The strains caused by the Davis affair had barely been addressed when bilateral relations were hit once again by the US Special Forces raid on May 2 that killed the world's most wanted man -- al-Qaeda chief Osama bin Laden -- in a compound located a stone's throw from the Pakistan Military Academy in the garrison town of Abbottabad.

As top US officials contended that the Pakistani military was either complicit or negligent in failing to detect bin Laden's presence in Abbottabad -- where he had reportedly lived for five years -- Washington imposed curbs of civil and military aid and pressured Islamabad to act against other terrorist leaders and groups based on Pakistani soil, including the Haqqani network.

Several reports said Pakistan Army chief Gen Ashfaq Parvez Kayani faced open resentment from army officers as he toured garrisons in the wake of the Laden raid to shore up morale among humiliated military personnel.

The strains between Islamabad and Washington affected efforts to find a political solution to the war in Afghanistan. Pakistan persistently spurned US pressure to launch a military operation in North Waziristan, which American and Afghan officials say is a safe haven for the militant group Haqqani network.

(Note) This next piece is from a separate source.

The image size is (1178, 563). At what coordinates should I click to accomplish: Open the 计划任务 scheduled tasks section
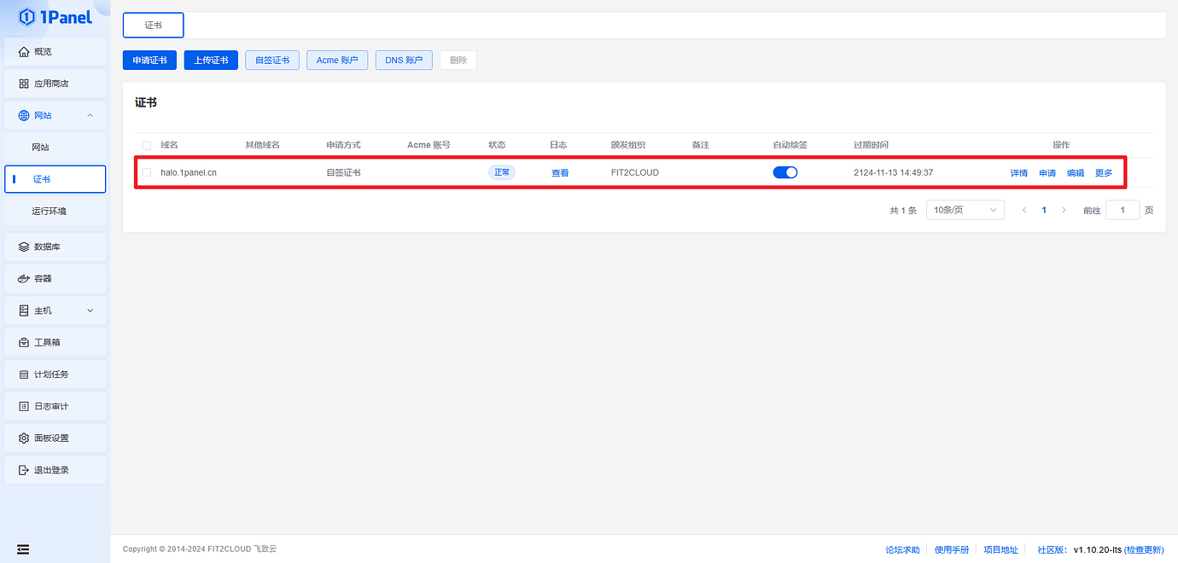(55, 374)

In the aftermath of the raid against Laden, the Pakistan government organised a joint session of parliament and an "All Parties Conference", which passed separate resolutions that called for NATO supply routes to be shut in the event of another attack and for giving "peace a chance" in the country's restive northwest.

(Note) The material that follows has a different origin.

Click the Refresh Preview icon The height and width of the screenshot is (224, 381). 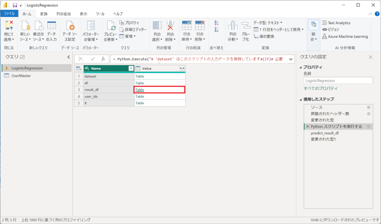[111, 26]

Just as US-Pakistan ties seemed to be heading towards an even keel, a cross-border NATO air strike on two military posts killed 24 Pakistani soldiers on November 26 and took relations to a fresh low. Within hours, Pakistan retaliated by closing all NATO supply routes -- used to transport half the supplies needed by US and allied force in Afghanistan -- and giving the US an ultimatum to vacate Shamsi airbase, reportedly used by CIA-operated drones.

Prime Minister Gilani's cabinet decided to boycott the Bonn Conference on Afghanistan on December 5 to protest the NATO attack, raising fresh questions about Pakistan-US cooperation in the endgame in the neighbouring country and in efforts to bring the Afghan Taliban to the negotiating table.

Gilani ordered a sweeping revamp of Pakistan's ties with the US, saying new "terms of engagement" would be framed by a joint session of parliament on the basis of recommendations made by top diplomats and the Parliamentary Committee on National Security.

Towards the end of the year, the Laden raid had a fallout on domestic politics when Pakistani-American businessman Mansoor Ijaz made public an alleged memo that was sent to the US military seeking help to stave off a military takeover in Pakistan in May.

The memo, which Ijaz claimed he drafted on the instructions on Pakistan's former envoy to the US, Husain Haqqani, said a new national security set-up would be created after flushing out officials with links to extremists.

Acting on a batch of petitions, the Supreme Court ordered an inquiry into the Memogate scandal even though Gilani had already asked a parliamentary panel to probe the matter.

The civilian government and the military adopted divergent stands in the apex court, with the army and ISI chiefs calling for a probe while the government insisted that the petitions regarding the memo should be dismissed.

Amidst the crisis over the memo, President Asif Ali Zardari abruptly left for Dubai on December 6 to seek treatment for a heart condition, triggering speculation that the unpopular and embattled head of the Pakistan People's Party was on the verge of resigning due to pressure from the army after his name was linked to the Memogate scandal.